:: Task objective ::
Look through the entries below for the string "next", and copy each line where it is found.

Top of Input data

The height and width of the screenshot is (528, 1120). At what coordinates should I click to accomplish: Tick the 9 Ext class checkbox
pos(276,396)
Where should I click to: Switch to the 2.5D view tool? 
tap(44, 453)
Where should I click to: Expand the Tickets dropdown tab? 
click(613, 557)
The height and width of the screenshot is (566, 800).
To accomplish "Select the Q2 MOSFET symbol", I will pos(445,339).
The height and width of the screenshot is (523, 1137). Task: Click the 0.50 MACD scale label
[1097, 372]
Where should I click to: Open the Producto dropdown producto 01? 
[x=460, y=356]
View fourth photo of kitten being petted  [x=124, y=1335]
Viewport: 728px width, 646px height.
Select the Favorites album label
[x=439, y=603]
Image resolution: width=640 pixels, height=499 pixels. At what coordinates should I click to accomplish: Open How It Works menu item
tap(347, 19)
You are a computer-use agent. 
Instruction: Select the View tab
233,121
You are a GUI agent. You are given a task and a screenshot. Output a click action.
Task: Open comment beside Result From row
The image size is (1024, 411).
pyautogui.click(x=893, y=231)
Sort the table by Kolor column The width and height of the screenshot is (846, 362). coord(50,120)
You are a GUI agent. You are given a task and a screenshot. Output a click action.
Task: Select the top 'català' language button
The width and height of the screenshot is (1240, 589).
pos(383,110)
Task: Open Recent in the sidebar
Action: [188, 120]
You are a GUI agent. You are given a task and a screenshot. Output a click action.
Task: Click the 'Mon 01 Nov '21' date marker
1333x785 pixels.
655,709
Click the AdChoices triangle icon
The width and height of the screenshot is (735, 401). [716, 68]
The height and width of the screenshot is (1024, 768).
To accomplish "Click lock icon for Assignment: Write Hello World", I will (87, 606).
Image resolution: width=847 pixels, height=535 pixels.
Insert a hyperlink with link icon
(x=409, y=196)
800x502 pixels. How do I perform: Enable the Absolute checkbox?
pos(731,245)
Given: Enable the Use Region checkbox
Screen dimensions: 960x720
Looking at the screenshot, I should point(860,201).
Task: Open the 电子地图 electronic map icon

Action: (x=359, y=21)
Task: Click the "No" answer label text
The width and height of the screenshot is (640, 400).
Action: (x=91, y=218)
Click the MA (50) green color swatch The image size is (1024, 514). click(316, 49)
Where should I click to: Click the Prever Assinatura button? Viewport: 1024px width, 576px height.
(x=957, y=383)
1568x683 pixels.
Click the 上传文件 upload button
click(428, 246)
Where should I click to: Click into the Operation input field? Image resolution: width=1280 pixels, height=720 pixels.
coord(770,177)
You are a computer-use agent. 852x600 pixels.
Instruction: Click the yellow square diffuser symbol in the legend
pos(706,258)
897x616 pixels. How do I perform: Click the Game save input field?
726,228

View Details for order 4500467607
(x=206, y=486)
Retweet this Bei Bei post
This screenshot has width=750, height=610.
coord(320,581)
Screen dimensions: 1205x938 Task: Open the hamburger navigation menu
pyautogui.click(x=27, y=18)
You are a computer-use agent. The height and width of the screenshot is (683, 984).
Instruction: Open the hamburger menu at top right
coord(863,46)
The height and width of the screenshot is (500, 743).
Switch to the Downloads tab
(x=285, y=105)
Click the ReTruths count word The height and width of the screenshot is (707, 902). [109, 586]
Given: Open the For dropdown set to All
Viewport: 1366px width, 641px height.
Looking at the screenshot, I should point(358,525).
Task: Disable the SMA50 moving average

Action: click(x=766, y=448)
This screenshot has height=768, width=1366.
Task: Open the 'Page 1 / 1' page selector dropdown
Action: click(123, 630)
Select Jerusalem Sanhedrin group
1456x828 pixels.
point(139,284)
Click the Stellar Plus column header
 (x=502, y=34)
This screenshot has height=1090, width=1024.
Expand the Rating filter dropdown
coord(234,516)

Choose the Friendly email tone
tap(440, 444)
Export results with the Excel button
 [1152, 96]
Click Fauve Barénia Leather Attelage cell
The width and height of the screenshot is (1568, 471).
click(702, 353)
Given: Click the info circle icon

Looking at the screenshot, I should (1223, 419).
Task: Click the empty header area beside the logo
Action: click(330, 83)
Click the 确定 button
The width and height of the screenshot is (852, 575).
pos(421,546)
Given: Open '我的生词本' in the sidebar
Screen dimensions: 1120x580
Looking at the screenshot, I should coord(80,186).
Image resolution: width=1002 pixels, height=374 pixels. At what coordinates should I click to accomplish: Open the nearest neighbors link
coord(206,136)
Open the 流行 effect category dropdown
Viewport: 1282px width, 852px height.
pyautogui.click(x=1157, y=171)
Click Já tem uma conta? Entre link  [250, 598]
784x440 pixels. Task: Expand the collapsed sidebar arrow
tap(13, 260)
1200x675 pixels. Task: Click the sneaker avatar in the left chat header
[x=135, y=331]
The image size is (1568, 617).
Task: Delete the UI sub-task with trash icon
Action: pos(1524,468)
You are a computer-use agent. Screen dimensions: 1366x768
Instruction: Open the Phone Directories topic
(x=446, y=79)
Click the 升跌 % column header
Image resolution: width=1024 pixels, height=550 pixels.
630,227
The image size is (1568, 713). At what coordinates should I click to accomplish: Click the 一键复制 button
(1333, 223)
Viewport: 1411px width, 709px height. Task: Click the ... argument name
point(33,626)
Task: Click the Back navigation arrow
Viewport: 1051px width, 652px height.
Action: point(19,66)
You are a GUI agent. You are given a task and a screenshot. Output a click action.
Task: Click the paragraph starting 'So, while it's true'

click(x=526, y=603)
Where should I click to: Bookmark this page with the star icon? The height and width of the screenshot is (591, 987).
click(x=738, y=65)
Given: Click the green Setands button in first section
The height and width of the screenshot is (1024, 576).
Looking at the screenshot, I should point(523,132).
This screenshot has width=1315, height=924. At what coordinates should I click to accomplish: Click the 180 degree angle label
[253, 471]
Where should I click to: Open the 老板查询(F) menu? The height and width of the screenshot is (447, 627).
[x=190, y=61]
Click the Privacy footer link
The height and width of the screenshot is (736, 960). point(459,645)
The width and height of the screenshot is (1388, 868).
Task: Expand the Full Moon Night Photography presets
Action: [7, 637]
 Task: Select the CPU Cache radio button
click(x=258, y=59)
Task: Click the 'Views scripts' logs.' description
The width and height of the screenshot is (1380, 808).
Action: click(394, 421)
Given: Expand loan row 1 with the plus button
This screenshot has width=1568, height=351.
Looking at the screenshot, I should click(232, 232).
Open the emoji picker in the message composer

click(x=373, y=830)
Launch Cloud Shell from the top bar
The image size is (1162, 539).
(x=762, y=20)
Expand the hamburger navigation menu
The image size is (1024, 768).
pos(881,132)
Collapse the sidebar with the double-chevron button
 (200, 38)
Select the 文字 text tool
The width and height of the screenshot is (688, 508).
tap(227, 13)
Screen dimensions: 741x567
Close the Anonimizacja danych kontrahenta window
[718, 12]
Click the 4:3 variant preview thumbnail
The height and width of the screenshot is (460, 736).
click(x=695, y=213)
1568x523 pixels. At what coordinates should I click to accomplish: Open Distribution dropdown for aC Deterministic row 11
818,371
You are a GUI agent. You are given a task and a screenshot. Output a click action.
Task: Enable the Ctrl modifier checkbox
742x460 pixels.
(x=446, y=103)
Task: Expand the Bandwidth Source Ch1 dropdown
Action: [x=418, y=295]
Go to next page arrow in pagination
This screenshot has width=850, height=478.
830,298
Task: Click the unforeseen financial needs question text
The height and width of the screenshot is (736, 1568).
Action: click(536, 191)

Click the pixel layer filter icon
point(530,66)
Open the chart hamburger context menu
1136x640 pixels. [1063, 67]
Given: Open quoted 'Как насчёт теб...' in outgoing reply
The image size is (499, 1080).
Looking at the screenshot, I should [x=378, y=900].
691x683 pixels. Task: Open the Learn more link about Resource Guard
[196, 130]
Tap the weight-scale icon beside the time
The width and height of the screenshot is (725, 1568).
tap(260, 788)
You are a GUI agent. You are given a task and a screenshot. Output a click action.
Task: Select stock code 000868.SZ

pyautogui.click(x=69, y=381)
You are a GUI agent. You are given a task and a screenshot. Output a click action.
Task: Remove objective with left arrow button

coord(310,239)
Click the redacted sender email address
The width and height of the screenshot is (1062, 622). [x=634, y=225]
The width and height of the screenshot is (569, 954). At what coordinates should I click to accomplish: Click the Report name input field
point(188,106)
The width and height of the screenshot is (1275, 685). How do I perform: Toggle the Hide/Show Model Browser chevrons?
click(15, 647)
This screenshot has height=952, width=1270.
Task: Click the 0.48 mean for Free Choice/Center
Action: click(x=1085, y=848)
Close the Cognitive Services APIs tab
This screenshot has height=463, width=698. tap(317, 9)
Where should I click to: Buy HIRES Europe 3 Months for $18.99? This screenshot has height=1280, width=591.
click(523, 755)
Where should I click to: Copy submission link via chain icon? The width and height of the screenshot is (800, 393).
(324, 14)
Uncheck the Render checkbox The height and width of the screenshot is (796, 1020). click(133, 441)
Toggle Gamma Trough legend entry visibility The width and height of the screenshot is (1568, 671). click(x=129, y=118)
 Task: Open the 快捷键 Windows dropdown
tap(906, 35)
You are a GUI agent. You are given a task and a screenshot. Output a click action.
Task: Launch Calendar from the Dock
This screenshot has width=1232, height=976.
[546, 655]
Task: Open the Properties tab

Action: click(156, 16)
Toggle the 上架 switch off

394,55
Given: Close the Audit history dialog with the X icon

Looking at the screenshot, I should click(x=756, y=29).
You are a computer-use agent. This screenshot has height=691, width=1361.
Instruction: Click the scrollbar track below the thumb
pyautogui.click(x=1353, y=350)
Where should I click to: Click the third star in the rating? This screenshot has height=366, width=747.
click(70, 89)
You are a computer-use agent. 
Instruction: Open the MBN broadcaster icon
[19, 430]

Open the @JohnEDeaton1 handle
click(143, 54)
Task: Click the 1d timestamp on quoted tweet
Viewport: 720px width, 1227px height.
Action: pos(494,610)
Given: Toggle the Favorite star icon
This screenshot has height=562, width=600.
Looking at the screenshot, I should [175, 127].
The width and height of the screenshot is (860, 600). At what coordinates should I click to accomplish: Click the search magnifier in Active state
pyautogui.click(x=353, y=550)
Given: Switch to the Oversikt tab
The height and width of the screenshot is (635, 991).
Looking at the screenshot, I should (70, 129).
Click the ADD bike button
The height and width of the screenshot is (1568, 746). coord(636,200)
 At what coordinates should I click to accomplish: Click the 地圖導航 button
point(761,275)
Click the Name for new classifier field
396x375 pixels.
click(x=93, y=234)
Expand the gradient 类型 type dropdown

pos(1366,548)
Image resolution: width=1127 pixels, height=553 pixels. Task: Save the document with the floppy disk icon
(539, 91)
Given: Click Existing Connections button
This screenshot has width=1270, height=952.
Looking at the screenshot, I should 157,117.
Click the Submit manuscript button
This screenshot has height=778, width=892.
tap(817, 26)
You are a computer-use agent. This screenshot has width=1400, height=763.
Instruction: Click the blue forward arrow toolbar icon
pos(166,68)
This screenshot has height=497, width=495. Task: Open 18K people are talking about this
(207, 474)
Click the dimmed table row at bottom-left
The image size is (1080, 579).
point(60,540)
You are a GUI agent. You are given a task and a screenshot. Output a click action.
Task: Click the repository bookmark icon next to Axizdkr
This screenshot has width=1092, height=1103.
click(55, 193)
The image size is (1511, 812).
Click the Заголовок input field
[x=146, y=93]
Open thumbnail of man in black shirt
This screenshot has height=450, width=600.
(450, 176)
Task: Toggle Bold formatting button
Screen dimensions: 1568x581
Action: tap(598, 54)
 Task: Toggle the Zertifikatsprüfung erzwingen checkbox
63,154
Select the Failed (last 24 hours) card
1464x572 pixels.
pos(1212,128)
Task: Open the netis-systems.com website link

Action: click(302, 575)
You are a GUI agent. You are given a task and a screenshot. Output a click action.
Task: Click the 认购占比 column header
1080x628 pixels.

Bottom of Input data

:: Solution below ::
Go to next page arrow in pagination
Task: Click the repository bookmark icon next to Axizdkr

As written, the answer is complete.